The most impressive thing about the book is the way the author effortlessly evokes three different time periods. The clearest example is the first section set in the 1780s in which the story is related in the form of the journal of Laura (the ‘Captain’ of the book’s title), daughter of the famous but fictional painter, William Merrymount, and her letters to her cousin, Susan.  The prose has the idiosyncracies of style of that period, exemplified in this passage from the opening chapter. ‘Mr Lowther called at the house again. He stayed for an hour & behaved with a Civility I had thought beyond him…. Molly & I later prevail’d on him to accompany Ma on the piano forte.’  Moving between Bath and London we witness how Laura’s desire for recognition of her artistic talent is thwarted by circumstances and social conventions.

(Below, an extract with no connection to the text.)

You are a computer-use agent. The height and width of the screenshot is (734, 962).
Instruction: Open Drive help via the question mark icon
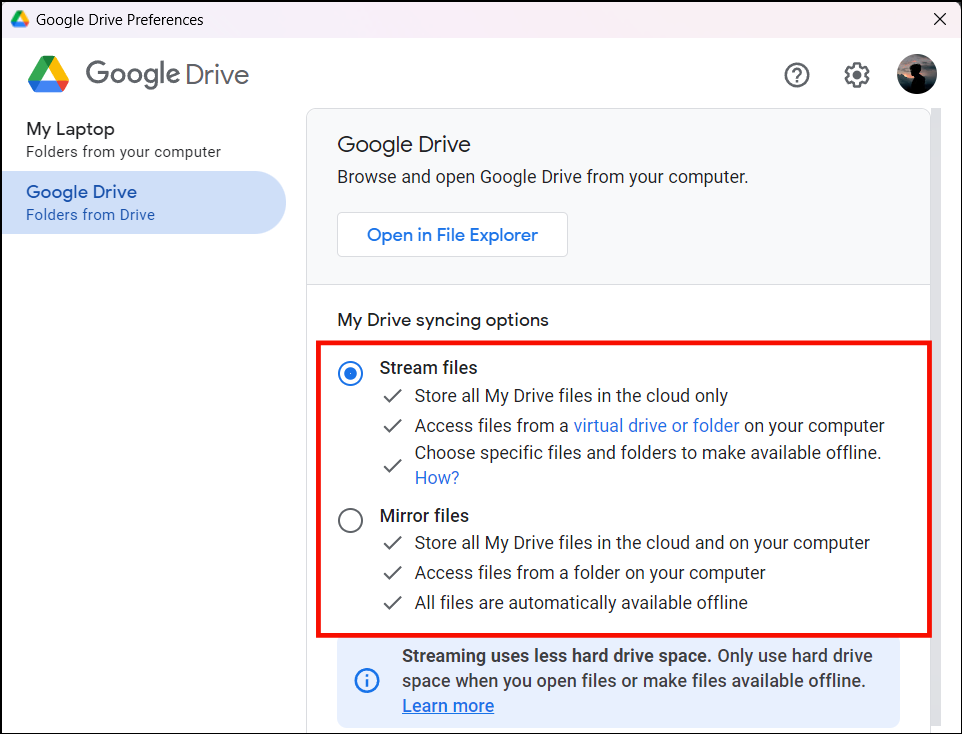click(x=797, y=74)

The second part of the book, set a hundred years later, was much my favourite section. I loved the character of Paul, a young artist whose disability places limits – sometimes self-imposed – on his achieving the success his talent deserves. His friend, the impoverished Philip Evenlode, is also a wonderfully sympathetic character. I really became engaged in Paul’s story and that of his sister, Maggie, frustrated in her ambition to pursue a university education because of the expectation she will care for their ailing mother. There are some particularly moving parts to the book and, for me, this section could have been a novel in its own right.

The final – and longest – section, set in 1983, is largely a story of strained family relationships. It was my least favourite part of the book not because it’s not well written but because it seemed the most tangential to the story of fate of the painting. I suspect it may be of most interest to those who, like me, have read the author’s earlier book, Eureka, because it features a key character from that book, actress Billie Cantrip. In fact, this section felt rather like a follow-up to Eureka. What Billie did next, if you like.  The final reveal of the solution to the mystery of the painting Molly & the Captain didn’t come as much of a revelation to me nor, I suspect, to other observant readers. However it did neatly bring the story full circle providing links between characters separated by centuries.

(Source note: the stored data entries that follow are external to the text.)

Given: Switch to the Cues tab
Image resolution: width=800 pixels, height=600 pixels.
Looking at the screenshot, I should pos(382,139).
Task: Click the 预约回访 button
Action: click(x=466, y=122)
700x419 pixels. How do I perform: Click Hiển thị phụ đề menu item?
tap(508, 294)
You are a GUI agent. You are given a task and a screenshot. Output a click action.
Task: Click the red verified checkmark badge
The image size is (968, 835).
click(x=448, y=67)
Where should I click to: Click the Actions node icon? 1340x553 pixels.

This is sounding like I didn’t enjoy the book; I did. It’s just I found myself actively seeking out connections between the three sections of the book rather than these emerging unbidden. Having said that, there were some neat touches such as the little ‘time tunnels’ that occasionally open giving brief glimpses of events or characters from earlier periods.  If there is a recurring theme to the book it’s the barriers placed in the way of individuals – particularly women – to realising their potential in life, expressing their creativity and being recognised for their talent.

If it didn’t completely succeed for me, Molly & the Captain is still a skilfully crafted novel, impressive in its scope with some wonderfully drawn characters.

I received an advance review copy courtesy of Abacus via NetGalley.

In three words: Assured, insightful, engaging

Try something similar: The House of Birds by Morgan McCarthy


Anthony QuinnAbout the Author

Anthony Quinn was born in Liverpool in 1964. From 1998 to 2013 he was the film critic for the Independent. His novels include The Rescue Man, which won the 2009 Authors’ Club Best First Novel Award; Half of the Human Race; The Streets, which was shortlisted for the 2013 Walter Scott Prize; Curtain Call, soon to be a feature film starring Ian McKellen and Gemma Arterton; Freya, Eureka, Our Friends in Berlin and London, Burning. He also wrote the recent Liverpool memoir Klopp. (Photo credit: RWC Literary Agency)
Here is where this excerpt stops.